The Biden administration told the Supreme Court on April 26 that it shouldn’t have to continue the “Remain in Mexico” program, as The Epoch Times reported.

U.S. Solicitor General Elizabeth Prelogar said Homeland Security Secretary Alejandro Mayorkas “exercised his statutory discretion to make a policy judgment” and “found that the benefits of MPP were outweighed by its domestic, humanitarian, and foreign policy costs.”

Texas Solicitor General Judd E. Stone II countered that the law generally requires that the United States detain migrants or send them back to Mexico. If it lacks the resources to detain them, it should return them to Mexico so they can wait there for asylum processing, he said.

But on May 2, the Supreme Court took the unusual step of asking the attorneys involved in the case to provide additional information to the court after hearing oral arguments. The unsigned order (pdf) directs the parties “to file supplemental briefs addressing the following questions: (1) Whether 8 U. S. C. §1252(f)(1) imposes any jurisdictional or remedial limitations on the entry of injunctive relief, declaratory relief, or relief under 5 U. S. C. §706. (2) Whether such limitations are subject to forfeiture. (3) Whether this Court has jurisdiction to consider the merits of the questions presented in this case.”

The briefs are due May 9, and reply briefs are due May 13.

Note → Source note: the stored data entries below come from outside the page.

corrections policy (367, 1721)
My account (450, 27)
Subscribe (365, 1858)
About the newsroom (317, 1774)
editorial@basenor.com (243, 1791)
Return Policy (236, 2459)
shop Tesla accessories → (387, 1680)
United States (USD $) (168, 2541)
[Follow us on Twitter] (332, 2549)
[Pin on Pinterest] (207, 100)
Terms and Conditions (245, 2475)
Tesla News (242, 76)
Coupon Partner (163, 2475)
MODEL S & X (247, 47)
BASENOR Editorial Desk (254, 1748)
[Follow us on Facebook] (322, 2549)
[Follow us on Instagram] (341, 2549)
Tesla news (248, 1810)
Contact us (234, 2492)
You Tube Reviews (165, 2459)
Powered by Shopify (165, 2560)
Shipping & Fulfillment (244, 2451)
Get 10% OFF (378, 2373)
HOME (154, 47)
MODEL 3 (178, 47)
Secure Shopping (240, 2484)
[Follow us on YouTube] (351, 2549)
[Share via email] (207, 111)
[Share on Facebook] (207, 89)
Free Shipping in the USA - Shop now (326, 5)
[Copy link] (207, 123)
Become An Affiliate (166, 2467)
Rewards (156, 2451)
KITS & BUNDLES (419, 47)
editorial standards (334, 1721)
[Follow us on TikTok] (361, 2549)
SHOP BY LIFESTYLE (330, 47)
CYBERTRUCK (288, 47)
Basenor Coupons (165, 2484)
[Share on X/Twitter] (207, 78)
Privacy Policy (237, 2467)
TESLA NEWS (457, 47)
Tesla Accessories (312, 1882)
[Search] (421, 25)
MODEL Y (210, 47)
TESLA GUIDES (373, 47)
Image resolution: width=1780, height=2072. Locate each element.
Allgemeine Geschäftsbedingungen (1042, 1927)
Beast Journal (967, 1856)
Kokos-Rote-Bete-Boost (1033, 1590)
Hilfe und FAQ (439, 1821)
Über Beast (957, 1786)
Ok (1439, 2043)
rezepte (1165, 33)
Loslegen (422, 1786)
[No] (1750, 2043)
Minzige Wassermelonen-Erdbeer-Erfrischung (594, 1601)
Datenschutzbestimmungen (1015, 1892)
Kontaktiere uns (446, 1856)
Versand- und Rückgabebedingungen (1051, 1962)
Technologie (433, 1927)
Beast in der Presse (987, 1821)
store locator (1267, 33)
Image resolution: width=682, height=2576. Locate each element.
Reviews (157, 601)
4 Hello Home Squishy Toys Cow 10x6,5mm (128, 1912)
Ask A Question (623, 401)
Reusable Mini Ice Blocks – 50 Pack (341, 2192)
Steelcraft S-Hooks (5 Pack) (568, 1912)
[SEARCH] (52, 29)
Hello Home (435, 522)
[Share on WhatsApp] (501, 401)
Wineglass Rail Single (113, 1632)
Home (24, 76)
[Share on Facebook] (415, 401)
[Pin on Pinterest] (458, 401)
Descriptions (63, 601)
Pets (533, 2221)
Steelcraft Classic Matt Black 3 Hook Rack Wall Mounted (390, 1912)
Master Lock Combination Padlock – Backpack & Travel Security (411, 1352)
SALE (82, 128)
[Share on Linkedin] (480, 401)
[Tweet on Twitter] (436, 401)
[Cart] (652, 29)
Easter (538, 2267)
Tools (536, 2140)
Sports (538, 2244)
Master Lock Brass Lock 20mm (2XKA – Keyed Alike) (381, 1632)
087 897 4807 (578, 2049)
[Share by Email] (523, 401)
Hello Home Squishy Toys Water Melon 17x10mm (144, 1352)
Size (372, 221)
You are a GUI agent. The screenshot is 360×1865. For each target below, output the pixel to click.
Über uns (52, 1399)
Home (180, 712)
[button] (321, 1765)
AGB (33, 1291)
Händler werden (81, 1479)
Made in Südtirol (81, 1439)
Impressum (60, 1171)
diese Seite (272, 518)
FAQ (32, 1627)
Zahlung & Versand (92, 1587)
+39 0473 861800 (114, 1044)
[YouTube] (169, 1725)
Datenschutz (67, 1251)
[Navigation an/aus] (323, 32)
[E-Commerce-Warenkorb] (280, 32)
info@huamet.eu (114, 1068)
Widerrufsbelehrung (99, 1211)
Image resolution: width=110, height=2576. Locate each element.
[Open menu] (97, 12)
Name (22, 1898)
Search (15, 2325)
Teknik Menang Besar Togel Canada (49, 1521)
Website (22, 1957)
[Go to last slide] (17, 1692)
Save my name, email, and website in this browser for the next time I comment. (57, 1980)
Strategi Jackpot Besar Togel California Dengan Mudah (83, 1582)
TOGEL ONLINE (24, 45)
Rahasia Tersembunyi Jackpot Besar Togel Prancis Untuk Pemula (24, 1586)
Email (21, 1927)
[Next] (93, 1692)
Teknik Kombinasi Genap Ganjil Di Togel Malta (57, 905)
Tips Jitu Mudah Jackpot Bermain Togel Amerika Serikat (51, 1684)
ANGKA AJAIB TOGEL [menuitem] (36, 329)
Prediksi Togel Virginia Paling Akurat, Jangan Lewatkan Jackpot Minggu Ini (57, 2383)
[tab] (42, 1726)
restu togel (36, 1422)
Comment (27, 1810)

Christopher Hajec, director of litigation at the Immigration Reform Law Institute (IRLI), a nonprofit public interest law firm that filed a friend-of-the-court brief (pdf) in the case on April 14, said the Supreme Court is requesting the extra briefing because it’s concerned about the ramifications of any actions it might take in the case.

“The district court here ordered MPP restored until the border was secure and all illegal aliens detained as required by statute,” Hajec told The Epoch Times by email. “That is within the remedial power of a district court, as the Supreme Court should recognize.

“But the Court is concerned whether a certain statute removes the lower courts’ jurisdiction. It doesn’t remove it—certainly not all of it. But if the Court were to find a complete lack of jurisdiction, it would have to vacate the district court’s order restoring MPP.

“The stakes are high; the administration has abdicated its duty to enforce the law, and the border crisis grows continually worse as a result. Courts should not be prevented from dealing with that lawlessness appropriately.”

This article by Matthew Vadum appeared May 4, 2022, in The Epoch Times.